İBB Başkanı Sayın Ekrem İmamoğlu ile ilgili; “şehri yönetme becerisi gösterememe”, “vaat edilenleri yerine getirememe”, “Haliç’in temizliğini Türkiye’nin gündemine tekrar sokma”, “icraat yapamamaya rağmen meclisten borçlanma talep etme” gibi eleştiri başlıklarının olduğunu biliyoruz. Fakat bu konularla Belli’nin Fatih Sultan Mehmet portresinin satın alınma konusunu farklı kategorilerde değerlendirmek gerekir. Yapılan yanlışların bu doğruyu götürmemesi lazım.

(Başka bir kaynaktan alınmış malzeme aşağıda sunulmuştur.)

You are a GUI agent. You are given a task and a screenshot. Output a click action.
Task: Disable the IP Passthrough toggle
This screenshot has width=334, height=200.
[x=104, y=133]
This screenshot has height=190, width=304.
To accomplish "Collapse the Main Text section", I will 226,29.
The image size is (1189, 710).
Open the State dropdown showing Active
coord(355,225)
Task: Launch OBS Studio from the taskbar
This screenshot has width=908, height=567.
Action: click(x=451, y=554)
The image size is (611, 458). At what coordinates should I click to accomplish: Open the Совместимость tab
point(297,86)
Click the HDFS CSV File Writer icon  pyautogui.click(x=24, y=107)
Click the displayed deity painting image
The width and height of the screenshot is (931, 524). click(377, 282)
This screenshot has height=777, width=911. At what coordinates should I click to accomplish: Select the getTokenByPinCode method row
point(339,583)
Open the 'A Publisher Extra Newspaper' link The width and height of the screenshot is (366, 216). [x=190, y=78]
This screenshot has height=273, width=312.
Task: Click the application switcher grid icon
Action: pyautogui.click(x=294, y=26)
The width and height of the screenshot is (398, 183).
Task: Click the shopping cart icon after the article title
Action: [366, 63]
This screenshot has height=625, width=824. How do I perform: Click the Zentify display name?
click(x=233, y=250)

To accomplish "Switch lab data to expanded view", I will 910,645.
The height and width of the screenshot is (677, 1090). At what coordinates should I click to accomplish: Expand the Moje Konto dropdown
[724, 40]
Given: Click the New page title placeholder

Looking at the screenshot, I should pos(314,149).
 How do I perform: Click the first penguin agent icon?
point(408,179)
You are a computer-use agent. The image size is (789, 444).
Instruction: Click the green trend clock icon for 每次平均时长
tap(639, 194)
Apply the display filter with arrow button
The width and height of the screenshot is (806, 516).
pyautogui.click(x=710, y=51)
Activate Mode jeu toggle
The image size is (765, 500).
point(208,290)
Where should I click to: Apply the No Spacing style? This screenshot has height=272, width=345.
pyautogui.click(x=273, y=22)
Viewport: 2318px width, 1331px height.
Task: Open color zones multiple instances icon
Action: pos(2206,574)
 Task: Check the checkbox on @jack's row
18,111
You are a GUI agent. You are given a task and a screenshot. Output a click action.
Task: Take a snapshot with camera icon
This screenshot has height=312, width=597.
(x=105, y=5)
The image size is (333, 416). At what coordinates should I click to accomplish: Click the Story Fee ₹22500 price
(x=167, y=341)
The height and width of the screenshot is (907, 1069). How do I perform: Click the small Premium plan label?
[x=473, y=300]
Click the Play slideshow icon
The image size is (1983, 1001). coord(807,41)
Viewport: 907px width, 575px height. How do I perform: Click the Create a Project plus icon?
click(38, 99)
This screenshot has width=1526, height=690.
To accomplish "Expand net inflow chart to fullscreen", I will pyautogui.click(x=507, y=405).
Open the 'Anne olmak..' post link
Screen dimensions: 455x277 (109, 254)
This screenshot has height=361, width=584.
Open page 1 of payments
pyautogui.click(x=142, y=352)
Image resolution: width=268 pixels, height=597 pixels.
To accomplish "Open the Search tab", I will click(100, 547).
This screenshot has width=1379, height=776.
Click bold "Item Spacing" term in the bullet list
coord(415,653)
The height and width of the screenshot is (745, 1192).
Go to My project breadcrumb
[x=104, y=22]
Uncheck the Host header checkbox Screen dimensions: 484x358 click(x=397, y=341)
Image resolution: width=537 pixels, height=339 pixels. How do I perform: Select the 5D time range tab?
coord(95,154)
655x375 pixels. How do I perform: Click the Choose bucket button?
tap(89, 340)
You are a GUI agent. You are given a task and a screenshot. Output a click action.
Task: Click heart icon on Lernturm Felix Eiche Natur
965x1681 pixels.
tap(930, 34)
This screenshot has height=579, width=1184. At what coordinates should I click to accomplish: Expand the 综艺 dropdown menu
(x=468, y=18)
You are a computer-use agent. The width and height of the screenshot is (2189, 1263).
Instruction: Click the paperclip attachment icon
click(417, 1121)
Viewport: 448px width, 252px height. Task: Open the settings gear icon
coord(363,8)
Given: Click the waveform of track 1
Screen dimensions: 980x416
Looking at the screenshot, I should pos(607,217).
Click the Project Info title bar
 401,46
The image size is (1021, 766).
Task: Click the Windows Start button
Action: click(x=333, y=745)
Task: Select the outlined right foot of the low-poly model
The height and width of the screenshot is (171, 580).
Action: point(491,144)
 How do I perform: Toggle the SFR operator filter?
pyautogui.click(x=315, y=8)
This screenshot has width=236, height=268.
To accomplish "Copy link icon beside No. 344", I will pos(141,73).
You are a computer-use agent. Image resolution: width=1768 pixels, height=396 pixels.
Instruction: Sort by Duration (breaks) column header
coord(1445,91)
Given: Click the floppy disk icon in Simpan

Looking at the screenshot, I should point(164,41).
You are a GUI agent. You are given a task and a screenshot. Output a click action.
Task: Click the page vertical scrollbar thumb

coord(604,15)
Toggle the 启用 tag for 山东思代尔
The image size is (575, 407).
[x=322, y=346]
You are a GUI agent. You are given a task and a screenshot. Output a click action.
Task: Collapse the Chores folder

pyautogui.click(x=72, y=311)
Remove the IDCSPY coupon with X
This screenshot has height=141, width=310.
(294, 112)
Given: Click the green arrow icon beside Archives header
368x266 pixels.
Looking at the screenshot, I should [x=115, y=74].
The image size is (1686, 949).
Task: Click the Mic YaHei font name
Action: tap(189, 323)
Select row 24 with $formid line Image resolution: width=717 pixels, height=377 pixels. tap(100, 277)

Kültür tarihimiz ve sanat tarihimiz açısından büyük bir öneme sahip olan bu tablonun olması gereken yere yani Dersaadet’e geliyor olması çok önemli bir başarıdır. Yapılanın hem kültürümüz hem de diplomasimiz açısından önemli bir hamle olduğunu düşünüyorum. Bu hamle Türkiye’nin hamlesidir. Harcanan para tabi ki tartışılmalı ama dünyadaki örneklerine de bakılmalıdır.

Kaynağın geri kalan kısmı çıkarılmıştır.